May 30, 2002
Adjusting to life up north

It's 9:01, and the sun has just set.

Growing up in South Florida, I never understood why people up north talked about it being dark at 5PM. Because of its latitude, Florida has less variation in the length of time the sun shines—it's usually about 11-13 hours. Life in San Diego was similar, although the amount of time between sunrise and sunset was more noticeably different. However, up here in Washington, the sunsets (in the summer) are way too late for my body, and it's playing havoc with my circadian rhythm.
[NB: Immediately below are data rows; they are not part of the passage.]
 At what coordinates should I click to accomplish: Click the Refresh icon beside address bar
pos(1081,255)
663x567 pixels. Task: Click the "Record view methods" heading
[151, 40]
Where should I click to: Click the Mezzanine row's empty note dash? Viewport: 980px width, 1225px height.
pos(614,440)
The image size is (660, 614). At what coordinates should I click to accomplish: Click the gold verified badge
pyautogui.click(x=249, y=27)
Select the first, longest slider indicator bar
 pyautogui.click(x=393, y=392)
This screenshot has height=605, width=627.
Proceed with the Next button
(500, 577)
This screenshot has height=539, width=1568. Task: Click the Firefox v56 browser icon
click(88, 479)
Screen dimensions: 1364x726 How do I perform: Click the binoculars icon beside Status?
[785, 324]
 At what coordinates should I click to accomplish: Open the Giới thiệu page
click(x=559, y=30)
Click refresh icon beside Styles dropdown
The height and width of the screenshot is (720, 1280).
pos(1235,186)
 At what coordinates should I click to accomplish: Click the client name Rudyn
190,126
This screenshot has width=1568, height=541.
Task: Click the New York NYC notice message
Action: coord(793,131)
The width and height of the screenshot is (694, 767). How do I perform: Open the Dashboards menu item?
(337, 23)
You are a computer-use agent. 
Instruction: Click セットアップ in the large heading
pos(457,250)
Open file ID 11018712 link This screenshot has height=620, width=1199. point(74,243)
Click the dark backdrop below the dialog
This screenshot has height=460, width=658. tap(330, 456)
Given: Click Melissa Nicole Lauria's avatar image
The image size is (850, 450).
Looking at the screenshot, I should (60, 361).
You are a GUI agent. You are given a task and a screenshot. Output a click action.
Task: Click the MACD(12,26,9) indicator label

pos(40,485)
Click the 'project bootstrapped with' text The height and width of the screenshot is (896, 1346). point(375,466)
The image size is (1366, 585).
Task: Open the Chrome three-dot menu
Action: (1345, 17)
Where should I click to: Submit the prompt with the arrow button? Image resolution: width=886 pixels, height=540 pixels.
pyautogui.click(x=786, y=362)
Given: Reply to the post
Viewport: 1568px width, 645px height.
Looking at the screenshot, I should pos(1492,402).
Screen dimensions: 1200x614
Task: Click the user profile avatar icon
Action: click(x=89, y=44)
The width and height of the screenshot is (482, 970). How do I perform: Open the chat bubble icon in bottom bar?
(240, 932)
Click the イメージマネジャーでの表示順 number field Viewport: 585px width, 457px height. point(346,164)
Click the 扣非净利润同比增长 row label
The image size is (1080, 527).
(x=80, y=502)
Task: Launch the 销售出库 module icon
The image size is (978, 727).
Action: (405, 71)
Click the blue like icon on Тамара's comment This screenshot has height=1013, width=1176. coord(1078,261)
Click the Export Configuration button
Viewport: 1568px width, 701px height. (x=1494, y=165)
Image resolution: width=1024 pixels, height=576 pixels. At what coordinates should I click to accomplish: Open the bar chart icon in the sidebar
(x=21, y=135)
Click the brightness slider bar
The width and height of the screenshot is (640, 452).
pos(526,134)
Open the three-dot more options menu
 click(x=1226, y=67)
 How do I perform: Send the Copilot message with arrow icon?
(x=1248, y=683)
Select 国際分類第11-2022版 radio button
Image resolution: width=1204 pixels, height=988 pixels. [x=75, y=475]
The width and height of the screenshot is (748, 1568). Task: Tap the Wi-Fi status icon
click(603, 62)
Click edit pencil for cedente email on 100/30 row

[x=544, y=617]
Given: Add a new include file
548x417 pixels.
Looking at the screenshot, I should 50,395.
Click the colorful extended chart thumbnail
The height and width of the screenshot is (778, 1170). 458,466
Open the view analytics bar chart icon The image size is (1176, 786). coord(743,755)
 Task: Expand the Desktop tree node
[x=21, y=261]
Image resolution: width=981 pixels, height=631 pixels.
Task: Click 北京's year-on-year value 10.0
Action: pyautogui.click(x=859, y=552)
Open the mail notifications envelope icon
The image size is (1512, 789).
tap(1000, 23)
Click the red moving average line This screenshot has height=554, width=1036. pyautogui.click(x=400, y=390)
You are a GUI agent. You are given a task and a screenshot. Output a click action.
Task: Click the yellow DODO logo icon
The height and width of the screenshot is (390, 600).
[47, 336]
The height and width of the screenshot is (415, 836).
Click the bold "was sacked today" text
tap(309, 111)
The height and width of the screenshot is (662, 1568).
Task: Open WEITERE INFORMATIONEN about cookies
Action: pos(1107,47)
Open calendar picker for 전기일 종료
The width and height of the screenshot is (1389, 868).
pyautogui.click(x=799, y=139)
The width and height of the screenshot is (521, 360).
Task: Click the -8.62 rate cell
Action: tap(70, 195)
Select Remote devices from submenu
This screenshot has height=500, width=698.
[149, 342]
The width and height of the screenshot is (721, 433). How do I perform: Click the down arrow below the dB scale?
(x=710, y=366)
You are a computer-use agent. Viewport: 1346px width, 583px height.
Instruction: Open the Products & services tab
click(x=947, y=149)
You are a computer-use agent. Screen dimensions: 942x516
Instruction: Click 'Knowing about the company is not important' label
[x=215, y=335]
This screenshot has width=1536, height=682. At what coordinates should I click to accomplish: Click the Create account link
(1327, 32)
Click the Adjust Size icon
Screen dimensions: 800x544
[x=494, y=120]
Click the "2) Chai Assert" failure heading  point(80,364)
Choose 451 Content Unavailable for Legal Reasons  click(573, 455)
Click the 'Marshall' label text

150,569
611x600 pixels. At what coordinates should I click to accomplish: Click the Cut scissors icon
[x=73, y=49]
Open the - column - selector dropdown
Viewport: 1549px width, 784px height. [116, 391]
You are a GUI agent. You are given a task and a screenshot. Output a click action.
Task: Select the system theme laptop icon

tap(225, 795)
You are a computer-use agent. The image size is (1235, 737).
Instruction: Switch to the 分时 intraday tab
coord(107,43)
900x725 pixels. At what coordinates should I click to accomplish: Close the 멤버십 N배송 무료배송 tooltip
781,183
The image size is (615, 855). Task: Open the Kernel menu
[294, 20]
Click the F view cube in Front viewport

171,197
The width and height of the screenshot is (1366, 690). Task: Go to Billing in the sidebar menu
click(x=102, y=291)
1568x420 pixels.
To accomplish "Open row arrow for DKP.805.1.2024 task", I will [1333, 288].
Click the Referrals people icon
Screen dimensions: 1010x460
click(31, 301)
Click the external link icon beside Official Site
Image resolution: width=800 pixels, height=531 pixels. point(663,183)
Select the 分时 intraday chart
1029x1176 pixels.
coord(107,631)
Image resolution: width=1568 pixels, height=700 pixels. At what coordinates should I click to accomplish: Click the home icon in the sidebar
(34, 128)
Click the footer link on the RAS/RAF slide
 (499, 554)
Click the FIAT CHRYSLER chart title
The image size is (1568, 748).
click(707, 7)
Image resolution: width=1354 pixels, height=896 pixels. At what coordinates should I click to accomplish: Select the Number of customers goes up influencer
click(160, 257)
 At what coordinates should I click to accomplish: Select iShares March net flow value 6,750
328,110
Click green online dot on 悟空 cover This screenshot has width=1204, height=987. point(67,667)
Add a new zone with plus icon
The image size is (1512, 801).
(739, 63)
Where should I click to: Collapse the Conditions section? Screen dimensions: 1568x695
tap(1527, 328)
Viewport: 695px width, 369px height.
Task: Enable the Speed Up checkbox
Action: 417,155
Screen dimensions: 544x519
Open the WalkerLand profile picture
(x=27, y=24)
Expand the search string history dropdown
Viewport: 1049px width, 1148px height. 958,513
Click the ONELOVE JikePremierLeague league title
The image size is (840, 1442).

I'm not used to going to bed an hour after sunset, which is what I have been trying to do here, since I awake at 4:45 every work day. I imagine that I will have a similar problem in the winter, when I will want to go to bed at 7pm, because sunset was 3 hours prior. I am sure I will adjust, but it is certainly a struggle sometimes.

posted on May 30, 2002 09:11 PM



Comments:

Those are the reasons I really like light-blocking shades and natural-sun lightbulbs. Aren't you glad you don't live in Alaska?

posted by susanna on May 31, 2002 07:32 AM


That's nothing -- I went to Scotland in the summer (mumble) years back, and my Florida biorhythms freaked out at a sun that basically never set. (It kind of dips below the horizon around, oh, ten pm, and everything gets sort of gloomy, hence the famous "gloaming" that Scots are always talking about in those poems.)

posted by Andrea Harris on May 31, 2002 12:11 PM


If I didn't have to do such tedious things as, oh, go to work five or six days a week, my particular circadian rhythms would attempt to "correct" themselves to a 28-hour day, which would be useful if I were going to be posted to Deep Space Nine orbiting the planet Bajor, but is otherwise a pain in the neck.

I wake up every morning at 4:39, and I have no idea why. My best guess is that a freight train has gone by and by the time I've roused myself enough to verify that it is indeed 4:39, it's out of earshot. If I had four or five days off, I could stay up that late and find out, but if I actually had four or five days off, I'd be hitting the road. (Come July, when I have twenty-four days off, I'll be somewhere off the beaten path, looking for a quiet place to blog.)